### Given information
========

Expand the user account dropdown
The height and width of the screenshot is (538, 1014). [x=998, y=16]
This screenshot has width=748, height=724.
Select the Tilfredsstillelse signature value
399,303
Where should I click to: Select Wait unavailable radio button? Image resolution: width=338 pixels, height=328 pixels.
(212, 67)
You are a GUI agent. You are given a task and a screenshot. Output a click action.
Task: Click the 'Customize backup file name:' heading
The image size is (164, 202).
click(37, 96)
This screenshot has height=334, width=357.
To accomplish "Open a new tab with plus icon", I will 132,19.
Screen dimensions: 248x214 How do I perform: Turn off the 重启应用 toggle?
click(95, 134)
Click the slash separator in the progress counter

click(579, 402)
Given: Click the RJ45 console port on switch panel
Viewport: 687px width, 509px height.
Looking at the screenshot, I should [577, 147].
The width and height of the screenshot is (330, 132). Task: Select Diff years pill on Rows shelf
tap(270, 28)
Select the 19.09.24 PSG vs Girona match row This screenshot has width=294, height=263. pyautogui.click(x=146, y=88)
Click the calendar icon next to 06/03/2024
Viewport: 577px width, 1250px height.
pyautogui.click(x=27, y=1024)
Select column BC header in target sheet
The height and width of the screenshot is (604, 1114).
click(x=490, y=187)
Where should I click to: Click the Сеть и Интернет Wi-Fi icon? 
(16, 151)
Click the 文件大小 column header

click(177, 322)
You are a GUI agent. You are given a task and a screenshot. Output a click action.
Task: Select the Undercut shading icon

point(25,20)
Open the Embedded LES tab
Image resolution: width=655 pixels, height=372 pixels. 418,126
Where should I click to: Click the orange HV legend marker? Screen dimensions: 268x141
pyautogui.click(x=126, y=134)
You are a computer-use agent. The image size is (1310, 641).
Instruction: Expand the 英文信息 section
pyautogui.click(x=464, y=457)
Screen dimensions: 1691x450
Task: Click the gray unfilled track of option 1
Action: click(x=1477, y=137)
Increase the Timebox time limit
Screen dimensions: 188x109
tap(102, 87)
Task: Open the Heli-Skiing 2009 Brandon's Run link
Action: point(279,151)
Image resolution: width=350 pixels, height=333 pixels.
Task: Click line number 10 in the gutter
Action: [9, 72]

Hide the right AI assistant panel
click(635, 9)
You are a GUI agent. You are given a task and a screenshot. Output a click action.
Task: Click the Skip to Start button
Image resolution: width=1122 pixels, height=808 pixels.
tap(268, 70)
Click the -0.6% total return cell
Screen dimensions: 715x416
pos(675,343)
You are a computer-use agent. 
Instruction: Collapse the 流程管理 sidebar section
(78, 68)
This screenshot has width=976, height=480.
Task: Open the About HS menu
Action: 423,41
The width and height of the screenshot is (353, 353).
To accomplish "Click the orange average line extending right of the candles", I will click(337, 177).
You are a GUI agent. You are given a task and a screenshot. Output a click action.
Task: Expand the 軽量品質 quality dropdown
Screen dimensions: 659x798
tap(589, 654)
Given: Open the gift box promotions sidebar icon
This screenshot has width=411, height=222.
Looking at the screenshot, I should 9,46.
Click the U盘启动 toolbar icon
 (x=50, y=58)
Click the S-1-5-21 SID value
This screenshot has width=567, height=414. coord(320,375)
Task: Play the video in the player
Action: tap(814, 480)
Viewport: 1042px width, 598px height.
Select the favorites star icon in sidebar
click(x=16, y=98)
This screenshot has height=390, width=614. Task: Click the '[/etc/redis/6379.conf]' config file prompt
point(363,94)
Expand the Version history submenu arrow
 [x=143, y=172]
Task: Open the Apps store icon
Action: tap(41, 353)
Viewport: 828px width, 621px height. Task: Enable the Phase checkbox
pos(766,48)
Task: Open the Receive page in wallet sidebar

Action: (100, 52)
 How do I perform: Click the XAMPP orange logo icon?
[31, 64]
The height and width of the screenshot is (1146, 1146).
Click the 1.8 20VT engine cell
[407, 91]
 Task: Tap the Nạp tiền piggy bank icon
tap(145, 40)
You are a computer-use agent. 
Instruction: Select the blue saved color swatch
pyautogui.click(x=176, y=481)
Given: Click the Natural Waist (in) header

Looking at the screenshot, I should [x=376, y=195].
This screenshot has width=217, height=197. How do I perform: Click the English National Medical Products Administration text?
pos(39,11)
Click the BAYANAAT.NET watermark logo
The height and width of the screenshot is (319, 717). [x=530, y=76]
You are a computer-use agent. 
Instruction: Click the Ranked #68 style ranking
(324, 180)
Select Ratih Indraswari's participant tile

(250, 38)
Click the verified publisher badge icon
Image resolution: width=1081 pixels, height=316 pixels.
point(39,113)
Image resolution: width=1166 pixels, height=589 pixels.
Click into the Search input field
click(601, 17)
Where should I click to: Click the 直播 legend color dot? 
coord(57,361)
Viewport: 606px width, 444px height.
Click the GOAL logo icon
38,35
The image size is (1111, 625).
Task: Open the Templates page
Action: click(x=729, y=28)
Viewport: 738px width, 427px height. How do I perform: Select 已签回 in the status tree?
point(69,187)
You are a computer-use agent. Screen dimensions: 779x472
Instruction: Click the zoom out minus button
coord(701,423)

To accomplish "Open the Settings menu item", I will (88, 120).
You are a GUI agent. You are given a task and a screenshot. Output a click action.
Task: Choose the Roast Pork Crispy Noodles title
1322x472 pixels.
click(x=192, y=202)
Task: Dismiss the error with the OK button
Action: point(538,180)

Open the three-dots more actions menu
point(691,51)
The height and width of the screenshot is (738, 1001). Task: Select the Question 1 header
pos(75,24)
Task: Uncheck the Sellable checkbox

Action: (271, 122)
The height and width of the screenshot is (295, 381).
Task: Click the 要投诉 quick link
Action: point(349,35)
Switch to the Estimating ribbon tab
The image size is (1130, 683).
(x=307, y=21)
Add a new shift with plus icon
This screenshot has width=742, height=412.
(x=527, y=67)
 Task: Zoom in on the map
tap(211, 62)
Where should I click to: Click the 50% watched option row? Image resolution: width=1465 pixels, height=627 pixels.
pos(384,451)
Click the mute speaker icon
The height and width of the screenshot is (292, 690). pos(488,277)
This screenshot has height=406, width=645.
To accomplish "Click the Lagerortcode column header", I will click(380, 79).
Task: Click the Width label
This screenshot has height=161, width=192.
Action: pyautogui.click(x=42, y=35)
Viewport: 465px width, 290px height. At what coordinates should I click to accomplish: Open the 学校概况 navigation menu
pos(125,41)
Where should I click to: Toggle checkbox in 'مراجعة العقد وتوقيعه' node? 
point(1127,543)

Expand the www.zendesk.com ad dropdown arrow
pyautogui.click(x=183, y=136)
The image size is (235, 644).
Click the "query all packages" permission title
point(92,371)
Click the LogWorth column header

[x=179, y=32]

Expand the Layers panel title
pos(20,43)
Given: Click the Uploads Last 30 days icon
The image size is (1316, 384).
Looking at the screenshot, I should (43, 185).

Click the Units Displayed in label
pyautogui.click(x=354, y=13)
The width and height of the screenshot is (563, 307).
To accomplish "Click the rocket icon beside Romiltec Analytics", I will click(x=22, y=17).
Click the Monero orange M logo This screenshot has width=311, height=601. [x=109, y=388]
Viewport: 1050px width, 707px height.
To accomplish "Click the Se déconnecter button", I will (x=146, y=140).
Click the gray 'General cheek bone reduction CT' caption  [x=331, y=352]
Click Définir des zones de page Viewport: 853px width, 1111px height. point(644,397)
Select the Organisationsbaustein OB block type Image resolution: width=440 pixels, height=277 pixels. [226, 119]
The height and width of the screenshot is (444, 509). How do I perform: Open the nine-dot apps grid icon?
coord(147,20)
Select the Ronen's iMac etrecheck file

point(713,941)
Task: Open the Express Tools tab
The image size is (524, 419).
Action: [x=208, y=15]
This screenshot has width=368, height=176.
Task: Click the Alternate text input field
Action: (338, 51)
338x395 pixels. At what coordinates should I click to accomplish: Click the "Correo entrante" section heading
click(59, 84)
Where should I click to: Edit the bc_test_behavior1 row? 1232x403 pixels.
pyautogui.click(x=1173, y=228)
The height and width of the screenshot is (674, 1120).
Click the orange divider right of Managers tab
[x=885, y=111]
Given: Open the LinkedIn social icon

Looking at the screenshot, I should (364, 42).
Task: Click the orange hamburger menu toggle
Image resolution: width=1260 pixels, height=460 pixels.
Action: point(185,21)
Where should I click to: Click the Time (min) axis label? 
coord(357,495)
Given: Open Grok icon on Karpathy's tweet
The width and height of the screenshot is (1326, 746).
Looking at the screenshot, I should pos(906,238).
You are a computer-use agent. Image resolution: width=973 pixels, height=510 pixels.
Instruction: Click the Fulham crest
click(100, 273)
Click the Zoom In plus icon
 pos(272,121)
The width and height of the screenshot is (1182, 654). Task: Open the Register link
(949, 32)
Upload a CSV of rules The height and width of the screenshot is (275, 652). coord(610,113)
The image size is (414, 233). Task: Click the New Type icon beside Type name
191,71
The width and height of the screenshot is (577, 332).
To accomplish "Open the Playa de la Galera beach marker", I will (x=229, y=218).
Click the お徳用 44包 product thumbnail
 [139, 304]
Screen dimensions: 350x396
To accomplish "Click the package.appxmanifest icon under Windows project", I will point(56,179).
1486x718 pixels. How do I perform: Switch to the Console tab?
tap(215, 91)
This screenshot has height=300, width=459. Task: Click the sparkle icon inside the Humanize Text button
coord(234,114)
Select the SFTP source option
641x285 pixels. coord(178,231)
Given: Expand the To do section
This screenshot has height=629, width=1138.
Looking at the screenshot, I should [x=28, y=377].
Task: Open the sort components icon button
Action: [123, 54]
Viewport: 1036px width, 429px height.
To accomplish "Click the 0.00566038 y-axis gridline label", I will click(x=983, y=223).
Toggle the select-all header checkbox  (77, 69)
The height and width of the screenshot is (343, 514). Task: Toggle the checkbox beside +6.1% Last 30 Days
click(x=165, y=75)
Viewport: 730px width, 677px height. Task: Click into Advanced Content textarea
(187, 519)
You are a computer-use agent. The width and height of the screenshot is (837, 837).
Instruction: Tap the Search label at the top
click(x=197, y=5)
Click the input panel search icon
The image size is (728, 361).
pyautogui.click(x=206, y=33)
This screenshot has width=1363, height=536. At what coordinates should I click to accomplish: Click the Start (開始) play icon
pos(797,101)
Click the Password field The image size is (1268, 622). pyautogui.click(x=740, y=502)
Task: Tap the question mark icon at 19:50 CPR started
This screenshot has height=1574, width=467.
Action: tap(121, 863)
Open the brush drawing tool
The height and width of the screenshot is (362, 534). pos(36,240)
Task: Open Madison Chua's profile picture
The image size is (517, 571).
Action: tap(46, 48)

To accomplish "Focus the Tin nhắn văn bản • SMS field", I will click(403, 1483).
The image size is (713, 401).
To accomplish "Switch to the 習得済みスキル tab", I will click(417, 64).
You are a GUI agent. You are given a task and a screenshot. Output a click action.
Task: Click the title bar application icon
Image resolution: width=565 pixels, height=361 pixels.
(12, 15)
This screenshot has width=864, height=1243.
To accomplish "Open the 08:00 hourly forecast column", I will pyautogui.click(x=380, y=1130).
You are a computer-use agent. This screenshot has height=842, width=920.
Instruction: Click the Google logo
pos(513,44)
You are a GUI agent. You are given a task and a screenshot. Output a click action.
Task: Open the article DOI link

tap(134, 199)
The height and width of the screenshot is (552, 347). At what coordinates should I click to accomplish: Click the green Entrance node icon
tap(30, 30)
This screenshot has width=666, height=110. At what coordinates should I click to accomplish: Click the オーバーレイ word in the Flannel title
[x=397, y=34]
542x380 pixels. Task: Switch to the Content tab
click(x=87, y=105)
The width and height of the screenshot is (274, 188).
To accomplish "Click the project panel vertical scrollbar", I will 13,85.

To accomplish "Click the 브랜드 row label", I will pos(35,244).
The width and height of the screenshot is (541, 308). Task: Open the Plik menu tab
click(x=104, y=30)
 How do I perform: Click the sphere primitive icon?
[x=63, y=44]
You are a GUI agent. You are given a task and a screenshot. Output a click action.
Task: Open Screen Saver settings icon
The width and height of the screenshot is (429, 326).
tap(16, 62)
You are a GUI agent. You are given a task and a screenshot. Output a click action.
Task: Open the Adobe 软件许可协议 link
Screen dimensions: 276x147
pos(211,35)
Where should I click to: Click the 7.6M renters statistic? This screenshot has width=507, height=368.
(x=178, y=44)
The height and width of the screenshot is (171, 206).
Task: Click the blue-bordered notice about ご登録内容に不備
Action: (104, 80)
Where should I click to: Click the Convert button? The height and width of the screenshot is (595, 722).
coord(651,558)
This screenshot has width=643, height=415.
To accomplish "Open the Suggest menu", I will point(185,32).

========

### Task description
Using the records above, please repeat the line with "Instruction: Click the Google logo" and every line after it exactly, and give no other text.

### Response to the exercise
Instruction: Click the Google logo
pos(513,44)
You are a GUI agent. You are given a task and a screenshot. Output a click action.
Task: Open the article DOI link

tap(134, 199)
The height and width of the screenshot is (552, 347). At what coordinates should I click to accomplish: Click the green Entrance node icon
tap(30, 30)
This screenshot has width=666, height=110. At what coordinates should I click to accomplish: Click the オーバーレイ word in the Flannel title
[x=397, y=34]
542x380 pixels. Task: Switch to the Content tab
click(x=87, y=105)
The width and height of the screenshot is (274, 188).
To accomplish "Click the project panel vertical scrollbar", I will 13,85.

To accomplish "Click the 브랜드 row label", I will pos(35,244).
The width and height of the screenshot is (541, 308). Task: Open the Plik menu tab
click(x=104, y=30)
 How do I perform: Click the sphere primitive icon?
[x=63, y=44]
You are a GUI agent. You are given a task and a screenshot. Output a click action.
Task: Open Screen Saver settings icon
The width and height of the screenshot is (429, 326).
tap(16, 62)
You are a GUI agent. You are given a task and a screenshot. Output a click action.
Task: Open the Adobe 软件许可协议 link
Screen dimensions: 276x147
pos(211,35)
Where should I click to: Click the 7.6M renters statistic? This screenshot has width=507, height=368.
(x=178, y=44)
The height and width of the screenshot is (171, 206).
Task: Click the blue-bordered notice about ご登録内容に不備
Action: (104, 80)
Where should I click to: Click the Convert button? The height and width of the screenshot is (595, 722).
coord(651,558)
This screenshot has width=643, height=415.
To accomplish "Open the Suggest menu", I will point(185,32).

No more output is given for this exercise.